--- START ---

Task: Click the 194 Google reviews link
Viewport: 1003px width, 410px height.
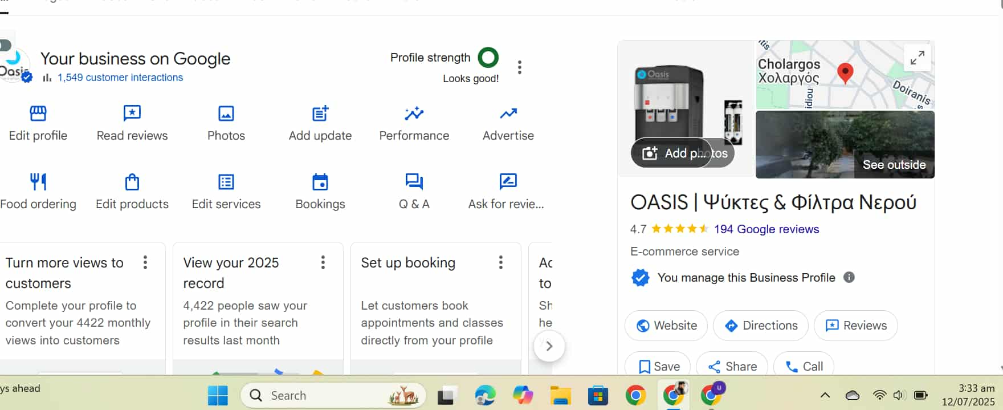Action: [766, 229]
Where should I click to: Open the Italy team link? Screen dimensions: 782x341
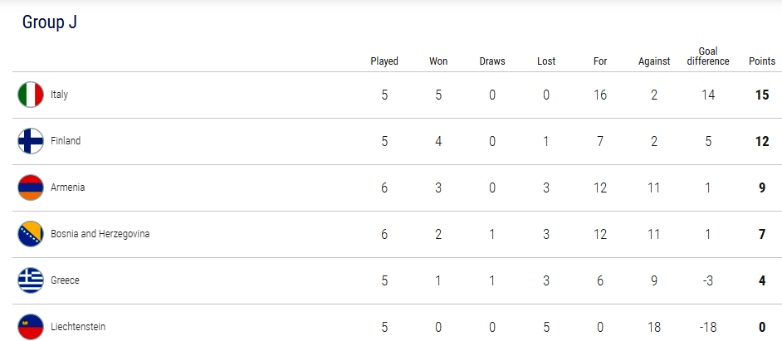tap(59, 95)
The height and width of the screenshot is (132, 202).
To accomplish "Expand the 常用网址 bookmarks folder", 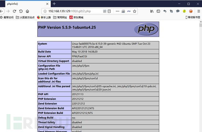I will point(60,17).
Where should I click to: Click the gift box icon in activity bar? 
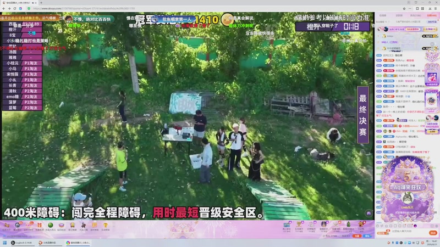point(39,225)
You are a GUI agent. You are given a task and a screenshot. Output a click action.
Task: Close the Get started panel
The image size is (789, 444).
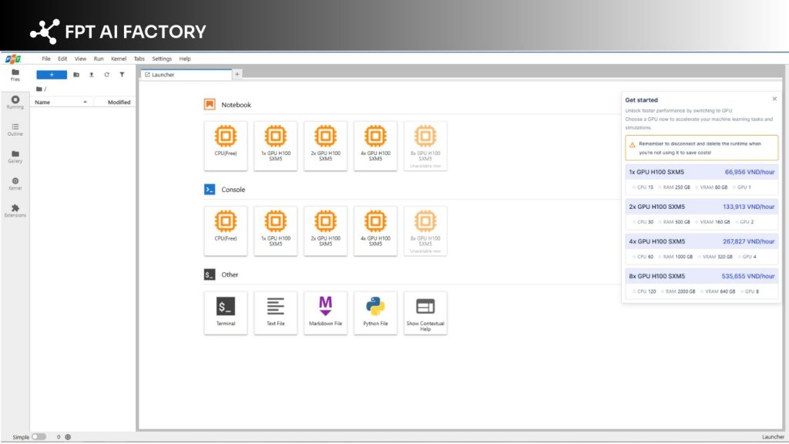[x=774, y=99]
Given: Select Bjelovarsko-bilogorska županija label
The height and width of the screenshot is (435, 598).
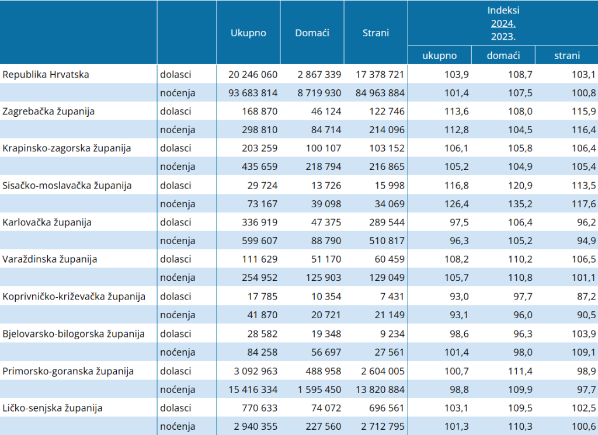Looking at the screenshot, I should click(x=73, y=334).
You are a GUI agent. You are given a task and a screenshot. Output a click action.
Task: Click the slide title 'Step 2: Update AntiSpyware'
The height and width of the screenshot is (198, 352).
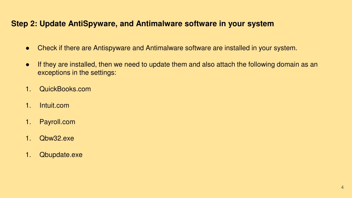[143, 24]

--- END ---

● Requirement:
Could you retype exactly, and only, the lines running from the one with "Task: Close the Get started panel" to the last line of the listing, while leaving any pictures out?

● Output of the exercise:
Task: Close the Get started panel
The image size is (789, 444).
[x=774, y=99]
Given: Select Bjelovarsko-bilogorska županija label
The height and width of the screenshot is (435, 598).
Looking at the screenshot, I should click(x=73, y=334).
You are a GUI agent. You are given a task and a screenshot. Output a click action.
Task: Click the slide title 'Step 2: Update AntiSpyware'
The height and width of the screenshot is (198, 352).
[143, 24]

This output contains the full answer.